In April 2010, at least 18 people, including 3 fatalities, became victims of racist and neo-Nazi attacks. Beside Moscow (1 dead, 6 injured) and St. Petersburg (5 injured), incidents of violence were recorded in Nizhny Novgorod (1 dead), Orel (1 dead, 1 injured), Saratov (1 beaten), and Ryazan (2 beaten). In April 2009, 3 people were dead and 27 more beaten or injured.

In all, during the first four months of 2010, 15 people were dead and at least 103 injured in 24 of Russian regions. (From January to April 2009, 30 people were dead and 149 injured.)

In April 2010, at least 9 guilty verdicts (in Moscow and St. Petersburg, as well as in Volgograd, Nizhny Novgorod, Ryazan and Sverdlovsk regions, Krasnodar Krai, Chuvashia, and Tatarstan) were issued for racist hate crimes. 29 people were convicted, 10 of them received suspended sentences without any supplementary sanctions.

In all from the beginning of the year, at least 18 guilty verdicts have been issued for racist violence. 74 people were convicted, 25 of them received suspended sentences.

In April 2010, 4 sentences were passed for xenophobic propaganda in Karelia, Astrakhan and Arkhangelsk regions. 4 people were convicted; two of them were released from punishment for the statute of limitation had expired. On the same ground, the trial of a racist policeman from St. Petersburg region failed. In this case, the defense apparently slowed down the proceedings till the expiry of the statute of limitation.

In April 2010, the Federal List of Extremist Materials was updated twice (on April 2 and 22). It grew from 574 to 592 items. Thus, as of April 30, 2010, the list contains 592 items of which 33 are included twice and 5 are put in the list inappropriately for the court decisions on banning them as extremist are cancelled; one entry is annulled.

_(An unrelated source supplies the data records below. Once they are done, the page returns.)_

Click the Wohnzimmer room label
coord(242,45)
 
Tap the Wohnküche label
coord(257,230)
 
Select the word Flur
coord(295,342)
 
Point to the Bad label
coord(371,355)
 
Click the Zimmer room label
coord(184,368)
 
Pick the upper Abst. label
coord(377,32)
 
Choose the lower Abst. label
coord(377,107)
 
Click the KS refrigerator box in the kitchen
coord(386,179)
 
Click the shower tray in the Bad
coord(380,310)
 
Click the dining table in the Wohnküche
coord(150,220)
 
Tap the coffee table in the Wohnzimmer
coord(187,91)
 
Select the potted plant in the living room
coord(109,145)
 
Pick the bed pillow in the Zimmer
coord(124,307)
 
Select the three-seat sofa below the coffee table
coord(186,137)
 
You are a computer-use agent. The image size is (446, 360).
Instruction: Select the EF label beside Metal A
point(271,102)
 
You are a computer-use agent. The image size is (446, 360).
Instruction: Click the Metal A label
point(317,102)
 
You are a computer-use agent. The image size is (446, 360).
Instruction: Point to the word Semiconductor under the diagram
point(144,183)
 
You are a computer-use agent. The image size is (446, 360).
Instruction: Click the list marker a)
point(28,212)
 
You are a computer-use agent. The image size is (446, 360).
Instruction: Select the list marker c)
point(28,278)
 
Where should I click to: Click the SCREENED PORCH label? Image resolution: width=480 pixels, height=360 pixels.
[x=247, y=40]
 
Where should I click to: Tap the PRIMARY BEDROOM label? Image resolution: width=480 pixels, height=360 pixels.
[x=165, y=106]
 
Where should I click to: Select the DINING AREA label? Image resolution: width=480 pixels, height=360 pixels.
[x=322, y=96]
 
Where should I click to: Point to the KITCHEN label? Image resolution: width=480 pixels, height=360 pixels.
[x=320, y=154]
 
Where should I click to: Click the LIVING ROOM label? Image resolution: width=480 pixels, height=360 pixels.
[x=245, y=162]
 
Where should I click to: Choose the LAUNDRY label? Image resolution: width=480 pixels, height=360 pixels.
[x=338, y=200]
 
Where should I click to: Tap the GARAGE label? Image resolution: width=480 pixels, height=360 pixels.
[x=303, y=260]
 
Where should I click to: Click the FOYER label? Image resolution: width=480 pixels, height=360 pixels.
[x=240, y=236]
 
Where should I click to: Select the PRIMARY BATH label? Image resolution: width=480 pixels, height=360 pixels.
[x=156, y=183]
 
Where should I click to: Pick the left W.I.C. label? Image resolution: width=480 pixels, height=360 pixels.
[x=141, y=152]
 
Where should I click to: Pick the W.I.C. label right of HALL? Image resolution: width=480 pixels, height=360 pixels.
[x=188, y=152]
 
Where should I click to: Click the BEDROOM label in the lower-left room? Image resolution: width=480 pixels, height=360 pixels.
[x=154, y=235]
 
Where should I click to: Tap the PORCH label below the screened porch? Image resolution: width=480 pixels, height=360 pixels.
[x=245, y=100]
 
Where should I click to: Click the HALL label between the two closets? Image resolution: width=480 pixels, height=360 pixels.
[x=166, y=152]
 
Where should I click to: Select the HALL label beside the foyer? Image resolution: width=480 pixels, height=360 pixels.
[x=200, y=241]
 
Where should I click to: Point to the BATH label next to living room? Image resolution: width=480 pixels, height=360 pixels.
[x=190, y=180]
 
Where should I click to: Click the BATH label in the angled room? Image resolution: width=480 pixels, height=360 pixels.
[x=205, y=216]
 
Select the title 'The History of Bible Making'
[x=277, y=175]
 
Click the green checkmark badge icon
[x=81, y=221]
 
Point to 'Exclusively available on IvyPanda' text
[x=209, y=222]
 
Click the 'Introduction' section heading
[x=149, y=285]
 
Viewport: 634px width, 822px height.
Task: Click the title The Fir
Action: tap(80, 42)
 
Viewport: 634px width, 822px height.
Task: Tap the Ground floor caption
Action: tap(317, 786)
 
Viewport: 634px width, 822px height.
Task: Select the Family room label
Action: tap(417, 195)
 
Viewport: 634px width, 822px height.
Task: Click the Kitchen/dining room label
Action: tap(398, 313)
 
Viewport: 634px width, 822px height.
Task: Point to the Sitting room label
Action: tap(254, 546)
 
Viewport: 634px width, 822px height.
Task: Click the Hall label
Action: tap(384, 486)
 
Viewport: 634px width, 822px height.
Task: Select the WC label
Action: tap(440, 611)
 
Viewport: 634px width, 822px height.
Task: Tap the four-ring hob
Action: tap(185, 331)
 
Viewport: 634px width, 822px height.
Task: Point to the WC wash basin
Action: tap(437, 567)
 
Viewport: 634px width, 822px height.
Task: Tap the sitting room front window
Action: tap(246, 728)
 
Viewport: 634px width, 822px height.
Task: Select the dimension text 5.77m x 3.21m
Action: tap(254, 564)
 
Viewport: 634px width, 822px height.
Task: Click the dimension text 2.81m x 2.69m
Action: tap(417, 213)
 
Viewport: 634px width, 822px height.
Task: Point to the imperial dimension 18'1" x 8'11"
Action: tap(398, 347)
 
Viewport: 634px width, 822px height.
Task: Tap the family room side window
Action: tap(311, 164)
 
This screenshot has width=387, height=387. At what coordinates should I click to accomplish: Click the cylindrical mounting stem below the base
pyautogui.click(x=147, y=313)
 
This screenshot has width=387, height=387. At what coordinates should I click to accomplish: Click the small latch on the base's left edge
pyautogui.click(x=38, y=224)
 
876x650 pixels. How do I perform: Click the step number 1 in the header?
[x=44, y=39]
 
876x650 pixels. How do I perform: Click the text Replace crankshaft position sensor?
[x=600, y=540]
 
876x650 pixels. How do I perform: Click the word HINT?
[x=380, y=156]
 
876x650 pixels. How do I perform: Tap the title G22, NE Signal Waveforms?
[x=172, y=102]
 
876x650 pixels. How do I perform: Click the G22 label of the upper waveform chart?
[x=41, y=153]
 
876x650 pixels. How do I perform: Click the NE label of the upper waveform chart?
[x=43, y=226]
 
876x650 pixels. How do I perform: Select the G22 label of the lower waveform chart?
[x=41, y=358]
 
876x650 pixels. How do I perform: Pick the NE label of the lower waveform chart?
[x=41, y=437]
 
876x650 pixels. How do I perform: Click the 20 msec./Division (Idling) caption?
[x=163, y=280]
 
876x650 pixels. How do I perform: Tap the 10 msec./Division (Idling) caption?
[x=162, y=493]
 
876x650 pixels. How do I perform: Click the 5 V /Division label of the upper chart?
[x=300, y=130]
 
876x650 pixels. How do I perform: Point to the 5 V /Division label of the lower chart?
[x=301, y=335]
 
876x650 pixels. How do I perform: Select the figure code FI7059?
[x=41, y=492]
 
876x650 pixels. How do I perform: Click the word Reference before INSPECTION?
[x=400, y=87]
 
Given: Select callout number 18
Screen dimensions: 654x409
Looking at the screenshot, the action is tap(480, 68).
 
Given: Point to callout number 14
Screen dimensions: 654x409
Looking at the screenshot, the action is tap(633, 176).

Perhaps the most striking event of April 2010 was the Moscow city court ruling to ban Dmitry Dyomushkin's Slavic Union as an extremist organization. It is noteworthy that the proceedings were extremely short: the first hearing took place on April 13 and on April 27 the ruling on the ban was passed. If Dyomushkin will not succeed in appealing, the Slavic Union will join the Federal List of Extremist Organizations that now contains 11 items (including the National-Socialist Society, NSO, and the Ryazan department of the Russian Nationalist Unity, RNE).